Political Theater
Robert Mugabe and how how quickly style and showmanship can sweep away an audience, even when the underlying message promotes violence and jingoistic triumphalism.
In 2001, on the eve of national elections, Zimbabwean newspapers reported that Robert Mugabe had turned to a white Zimbabwean psychiatrist to help him cope with recurrent visitations by the ngozi, or malevolent spirit, of one of his former comrades. This news forms the basis for the play, “Breakfast with Mugabe,” on extended run Off-Broadway in New York City. The play delves into the psychological motivations behind Mugabe’s highly controversial land redistribution policies.
The play may overemphasize the way politicians’ personal lives determine their public acts, thereby divesting the land redistribution policies of their deliberate and quasi-socialist underpinnings. Yet the portrait playwright Fraser Grace paints of Mugabe as a man still striving to shake off the colonial yoke twenty years after independence, refreshingly enlivens public dialogue about Zimbabwe’s most (in)famous political figure who has come to stand in the Western news media as an almost parodic symbol of evil.
The actor Michael Rogers gave an astonishingly powerful performance the night I was in the audience, and he was especially convincing as a charismatic, if dangerous head of state in a scene near the end that stages a political rally.
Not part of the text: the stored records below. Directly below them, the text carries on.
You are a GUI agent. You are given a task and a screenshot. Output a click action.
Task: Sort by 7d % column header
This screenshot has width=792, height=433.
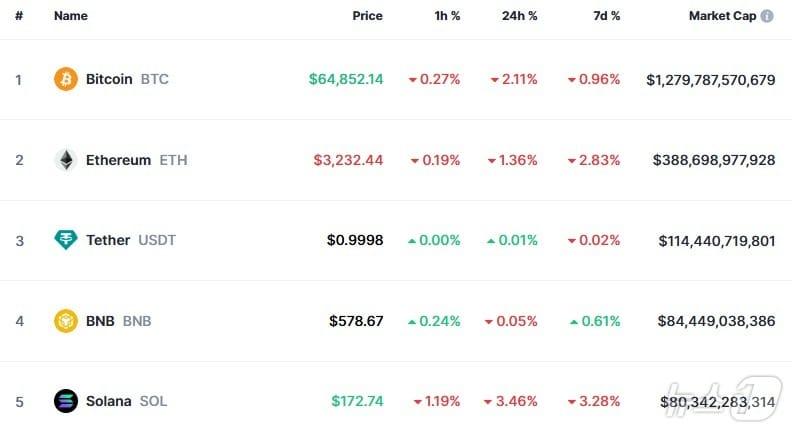click(604, 17)
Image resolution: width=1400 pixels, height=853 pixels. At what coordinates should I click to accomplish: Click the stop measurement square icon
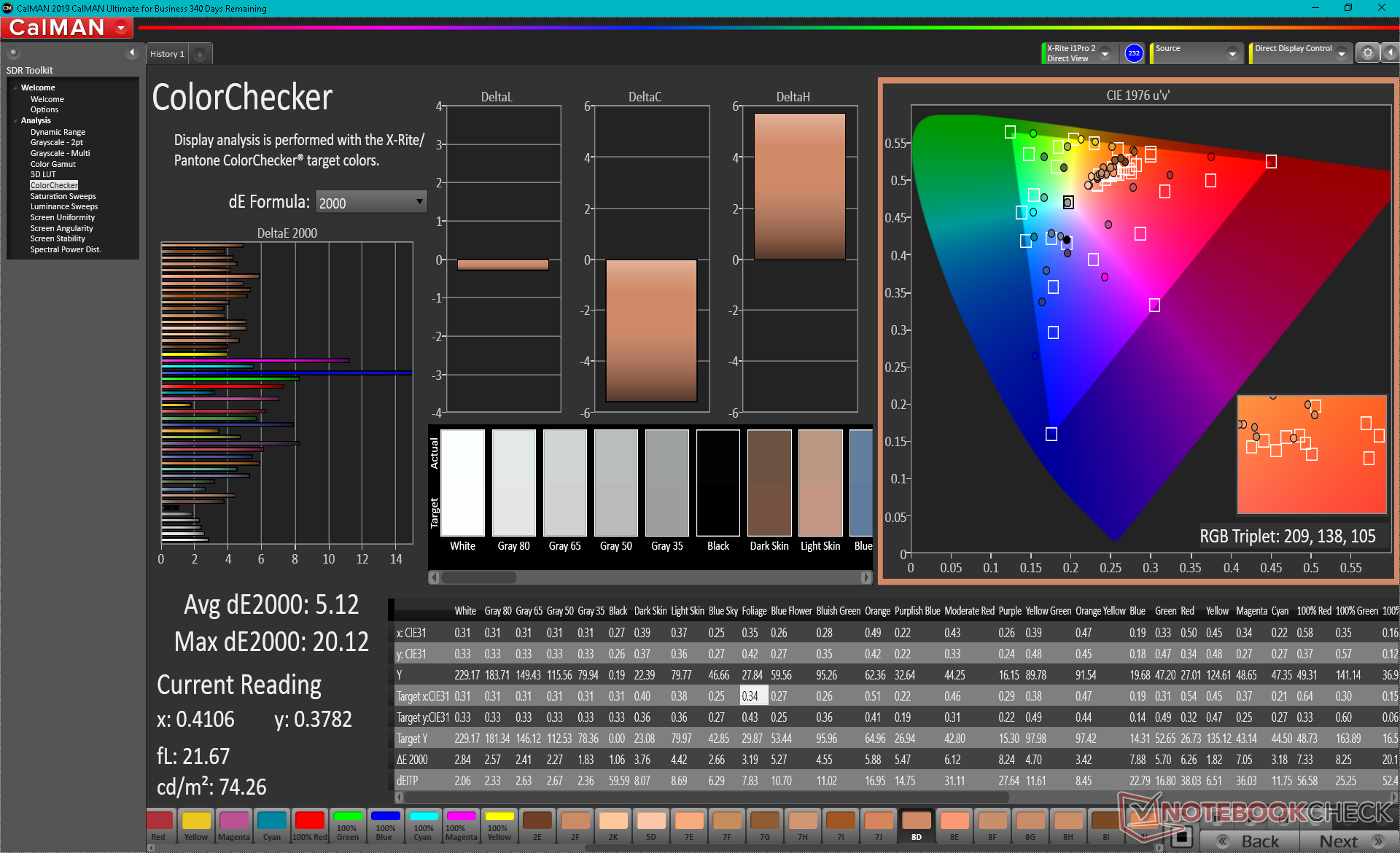tap(1181, 837)
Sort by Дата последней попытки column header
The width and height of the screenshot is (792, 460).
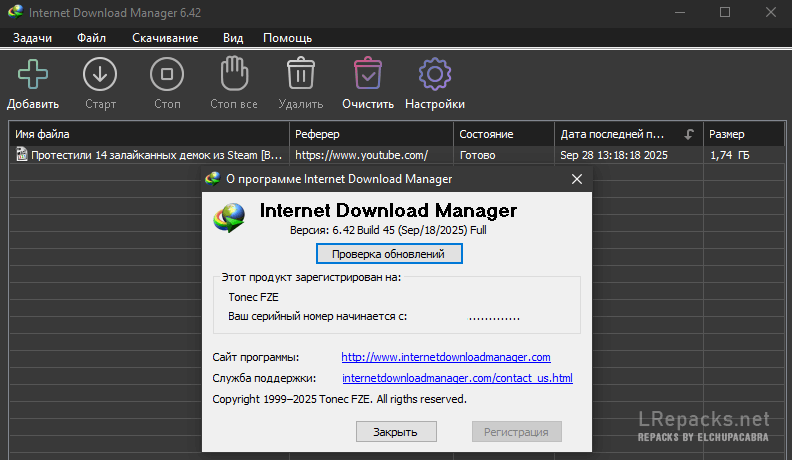614,134
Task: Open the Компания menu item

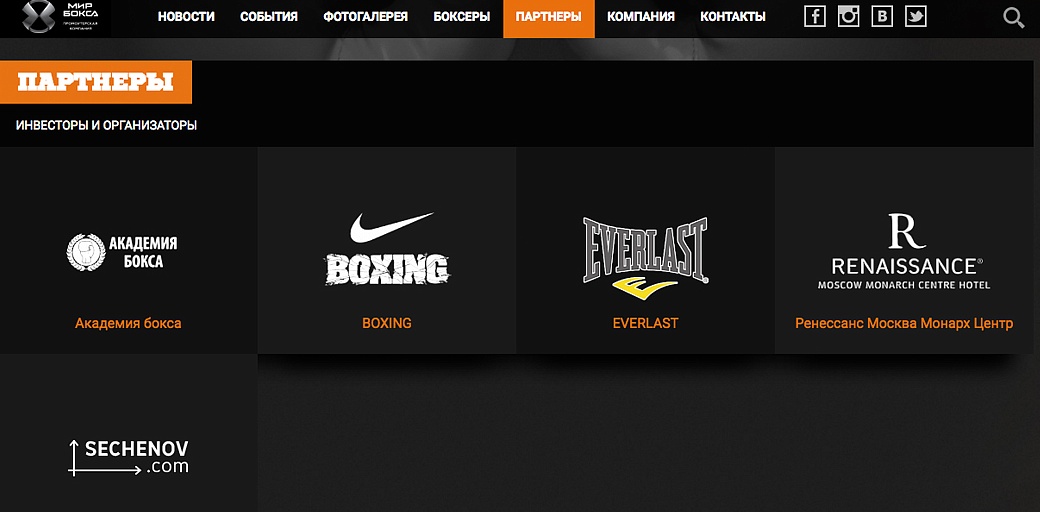Action: tap(641, 17)

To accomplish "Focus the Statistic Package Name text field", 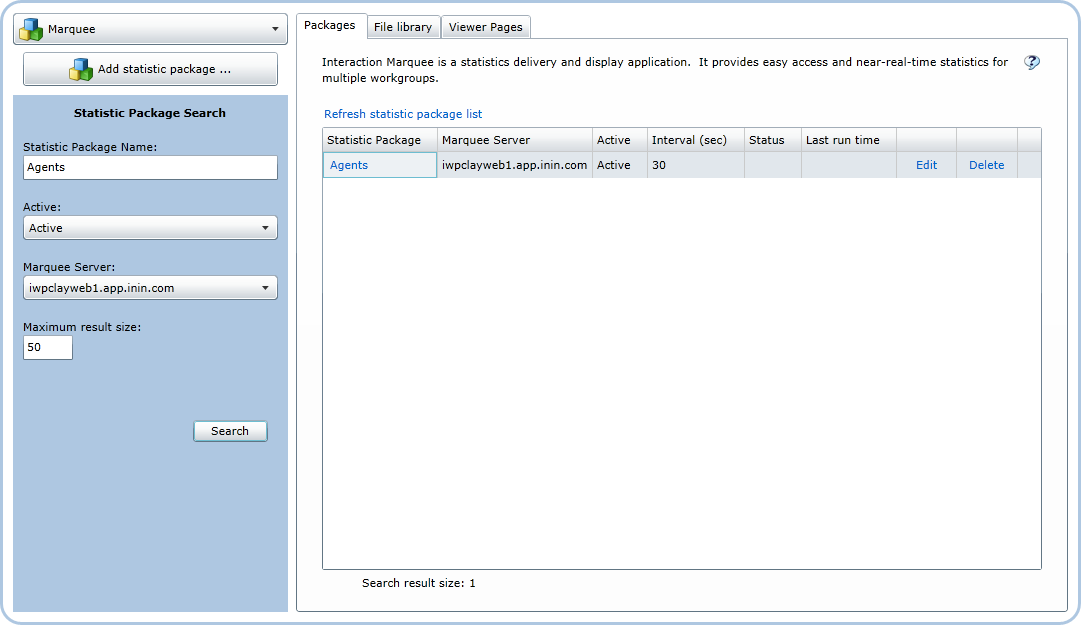I will (150, 168).
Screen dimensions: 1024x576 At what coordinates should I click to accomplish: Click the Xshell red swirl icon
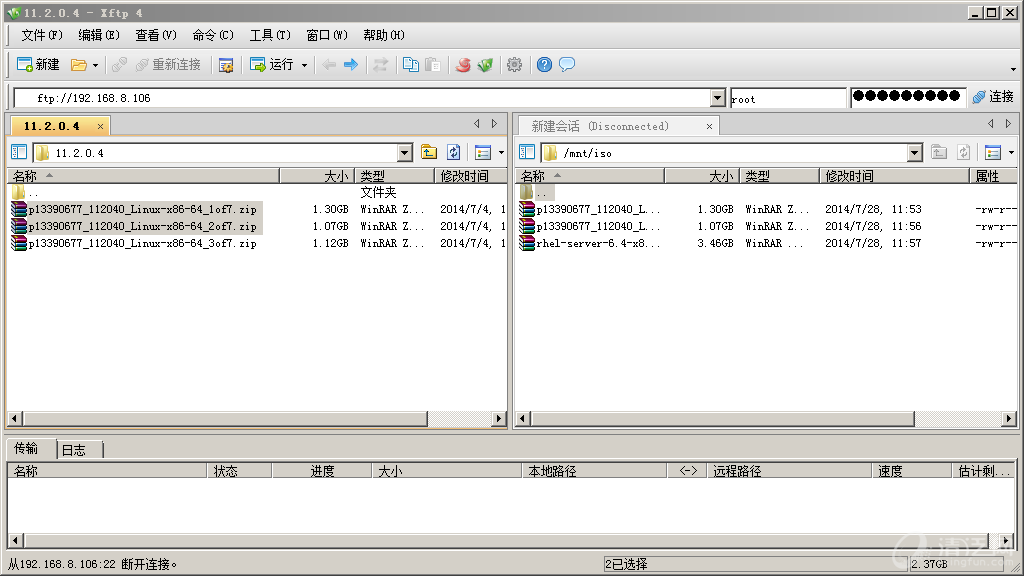[463, 65]
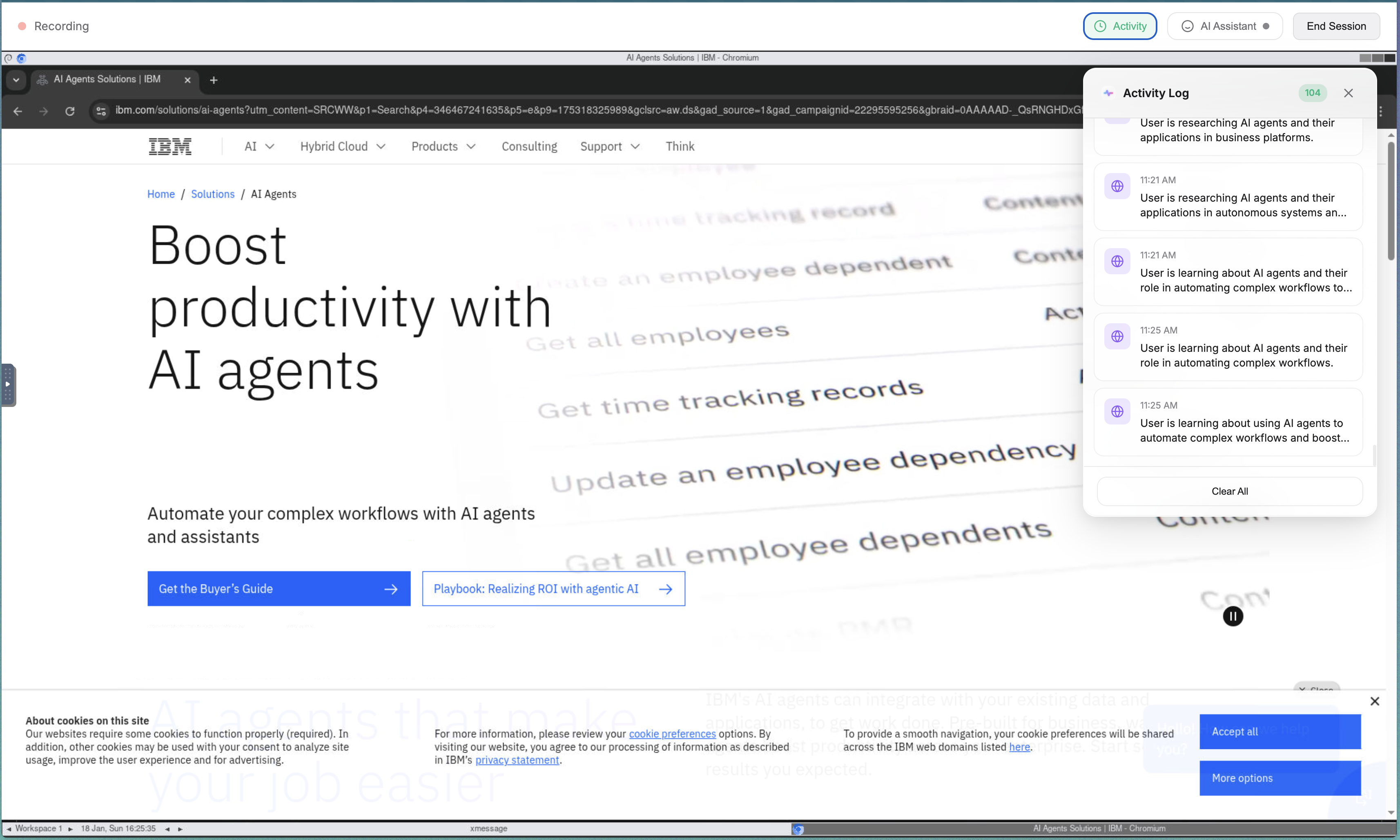This screenshot has width=1400, height=840.
Task: Toggle the AI Assistant button
Action: tap(1224, 26)
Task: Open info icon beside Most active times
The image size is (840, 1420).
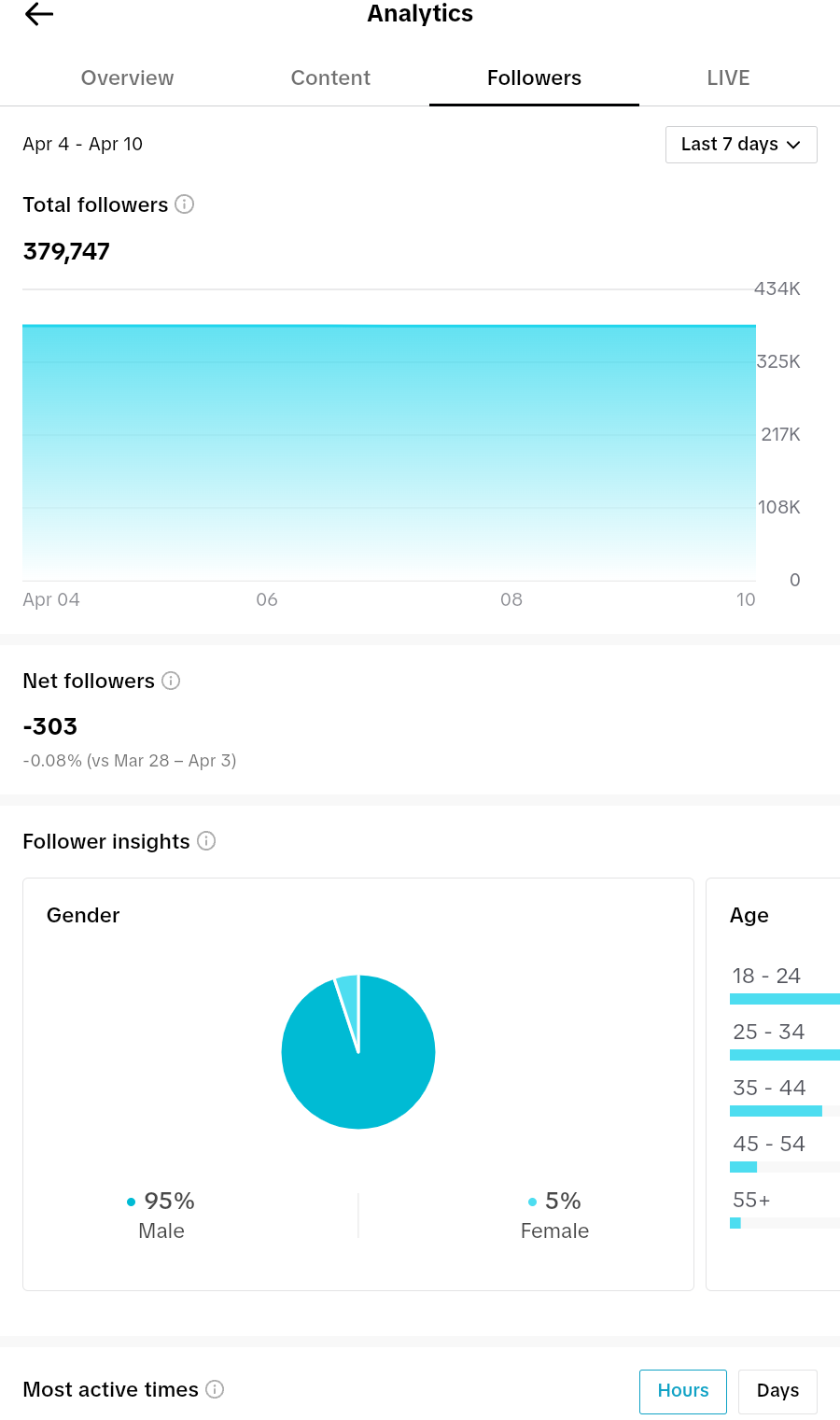Action: (215, 1389)
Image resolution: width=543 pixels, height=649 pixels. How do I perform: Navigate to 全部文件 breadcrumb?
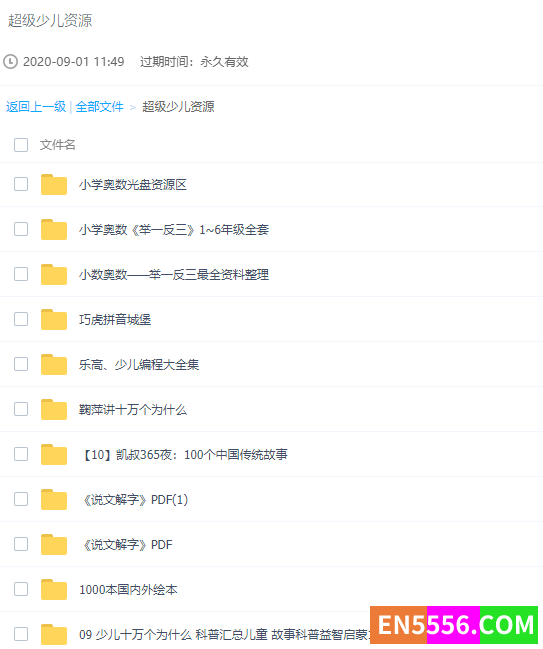99,107
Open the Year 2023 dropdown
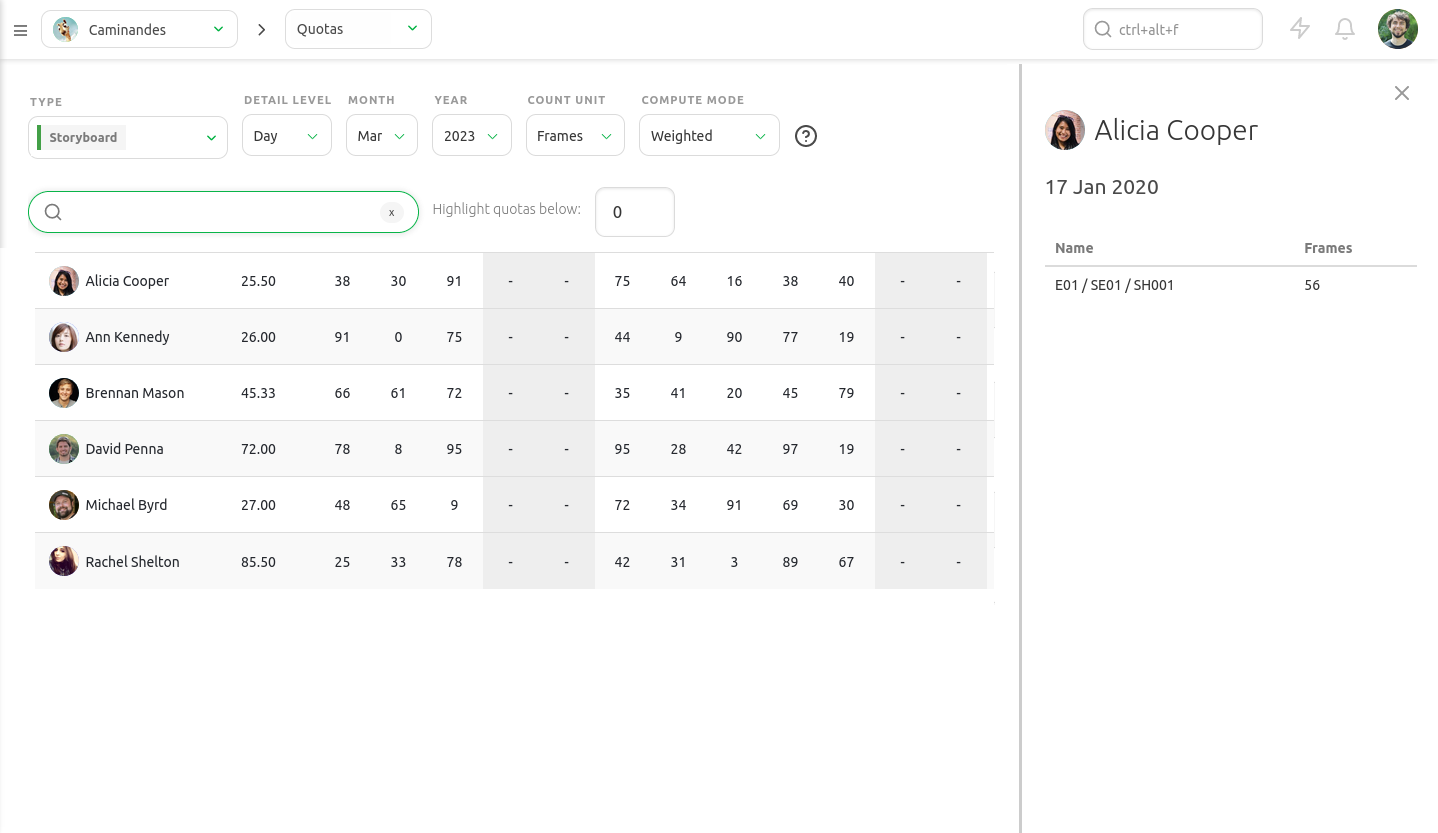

As his populist rhetoric soars in the small theater, one sees how quickly style and showmanship can sweep away an audience, even when the underlying message promotes violence and jingoistic triumphalism. It takes a convincing actor to show how powerfully persuasive acts of political theater can be.
One of the more surprising suggestions of the play is that it is through his confrontation with his own traumatic past (via psychoanalysis) that Mugabe is able to shake off his anxiety and recognize that the answer, for him, lies in a “Third Chimurenga,” in the form of a new land reform policy, that effectively renders the psychiatrist himself, bereft and haunted by his own ngozi. While psychoanalysis is not often thought of as the master’s tool used to dismantle the master’s house, the more benevolent spirit of Fanon may well approve of this reversal.